Can be seen on sonogram or x-ray after swallowing contrast (“string sign”). May be able to palpate ‘olive-shaped’ pylorus RUQ. Visible peristaltic waves prior to vomiting.
Pyloric Stenosis Prognosis and Treatment
Correction of electrolyte imbalance (Acid-blocking agents) OR Surgical (Ramstedt or double Y pyloromoyotomy)
Constipation Pathophysiology/Diagnosis/Clinical Presentation
2 or more of the following for 2 months: Less than 3 bowel movements per week, More than 1 episode of encopresis per week, Impaction of the rectum with stool, Passage of stool so large it obstructs the toilet, Retentive posturing and fecal withholding, Pain with defecation, Retentive feces in the rectum results in encopresis
60% of children with constipation
Constipation Prognosis/Treatment
- Increase foods with fiber (bran, fruits, vegetables)
- If dietary changes are ineffective, may try stool softeners (Maltsupex, MiraLax)
- For encopresis, miralax (polyethylene glycol), mineral oil, gastro-colic reflex
- Treat for several months to allow bowel to return to normal
- If encopresis recurs, may consider psychiatric or emotional cause
- If persistent problem, consider referral to Gastroenterology for Hirshprung’s Disease.
Diarrhea Pathophysiology
Rotavirus is the most common cause of acute diarrhea in pediatric population (infants between 3 and 15 months of age)

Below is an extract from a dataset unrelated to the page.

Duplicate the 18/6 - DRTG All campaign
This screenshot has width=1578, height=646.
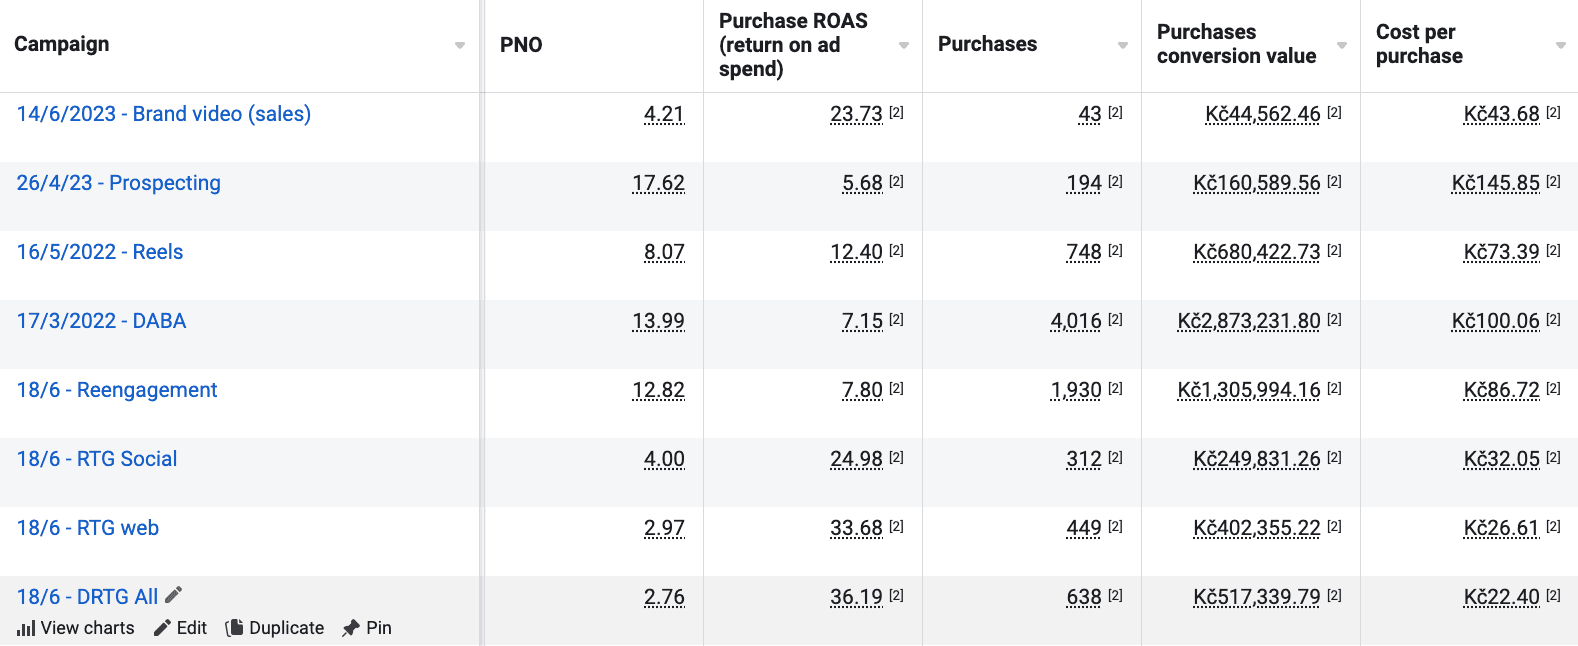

Diarrhea Diagnosis/Clinical Presentation
Most often diagnosed on clinical grounds alone, but can be identified in stool or via electron microscopy
- Incubation of 1-3 days
- Vomiting followed by low grade fever and diarrhea within 24 hours
- Illness usually lasts 4-8 days
- Dehydration
- Metabolic acidosis due to bicarb loss in stool
Diarrhea Treatment
Replacement of fluid and electrolyte deficits (pedialyte)
Other Causes of Diarrhea
- Malnutrition
- Allergy
- Extra intestinal infections
- Antibiotic therapy
Post streptococcal Glomerulonephritis Pathophysiology:
7-14 days post group A B-hemolytic strep infection
Post streptococcal Glomerulonephritis Diagnosis/Clinical Presentation
- High titers of anitstreptococcal antibodies (ASO) or renal biopsy (if renal function deteriorates)
- Gross hematuria (tea-colored)
- Microscopic RBCs
- RBC casts
- Periorbital of facial edema
- Increased serum creatinine
- Hypertension (beta blocker)
Post streptococcal Glomerulonephritis Prognosis/Treatment
- Course generally 2-3 weeks
- Patient to be monitored - if function does decline then will need referral for treatment
- 85% children recover fully with some having hematuria over a year
Hematuria
Most times not harmful, but needs to be checked
Can resolve spontaneously
Hematuria Presentation and Diagnosis
Gross or symptomatic microscopic hematuria
Hx of trauma? (CT abd and pelvis)
S/S of UTI? (Ucx, treat)
S/S of perineal or meatus irritation? (Reassurance and supportive care)
S/S renal/ureteral stones? (Imaging-‐ renal US, abd plain film)
S/S of glomerular casts? (proteinuria, RBC casts)
• Yes – refer to pediatric nephrologists -> Check BUN/Cr,
electrolytes, CBC, C3/C4, albumin
• No? -‐ Consider UCx, U Ca/Creat ratio, test parents for hematuria, hemoglobin electrophoresis, renal US -> Check BUN/Cr, electrolytes, CBC, C3/C4, albumin
CF Presentation
- Failure to thrive (pancreatic insufficiency)
- –Despite good appetite, Reports of bulky foul-smelling stools (malabsorption).
- Recurrent respiratory infections: Increased anterior-posterior chest diameter, Clubbing of fingers.